しかしながらもう昼の休憩というよりかはおやつの時間である。
「どうしたんですか?」
ノボリさんがホームにいるなんて珍しい。普段はトレインの中か執務室にいるのに。
「ちょっと喉の調子が芳しくないもので。」
なるほど、風邪か何かなのか確かにノボリさんの顔はいつもより少しだけ赤く、心配になります。
そして手には飴の袋。
「大丈夫なんですか?」
「まぁ、大したことはないと思います」
心配してくださってありがとうございます、と言いながらノボリさんは買った飴の袋を開けました。

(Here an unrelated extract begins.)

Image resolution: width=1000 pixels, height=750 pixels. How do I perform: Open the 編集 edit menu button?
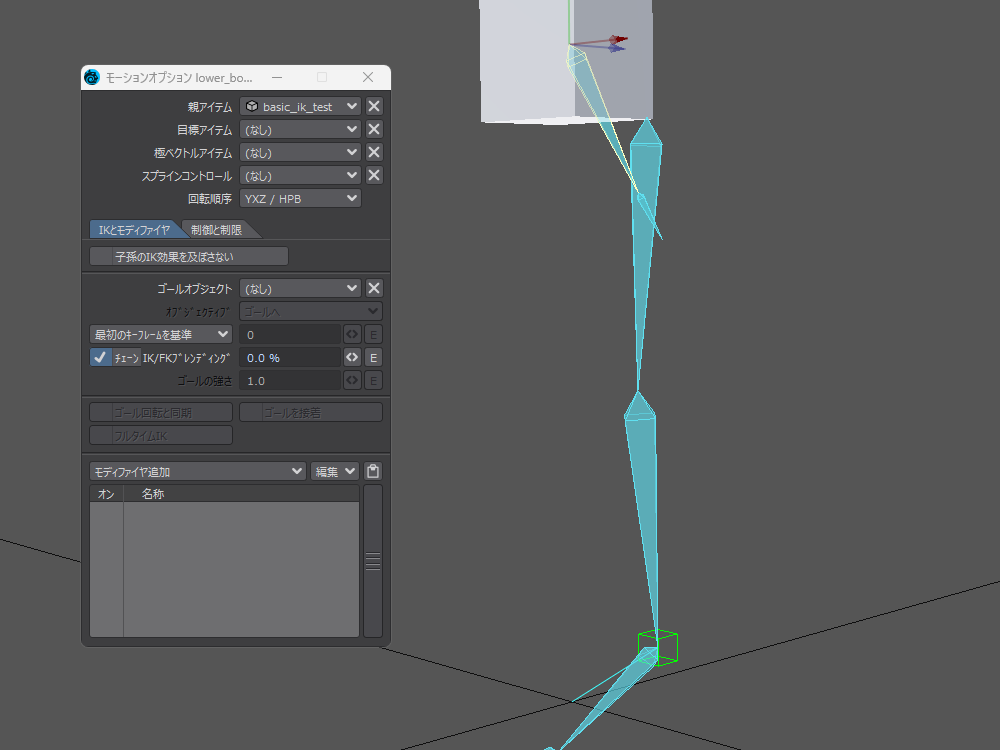334,471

「本当は勤務中に飲食、というのはあまり褒められたものではないのですが」
そう言いつつ彼は飴玉を一つつまみ、ほおばりました。
「差し上げます」
私一人ではこの量をもてあましてしまうので、と彼が私に飴の袋を差し出しました。
「あ、ありがとうございます」
私が飴の袋を受け取ると、彼はでは、といつものように無表情でかつんかつんと去っていきました。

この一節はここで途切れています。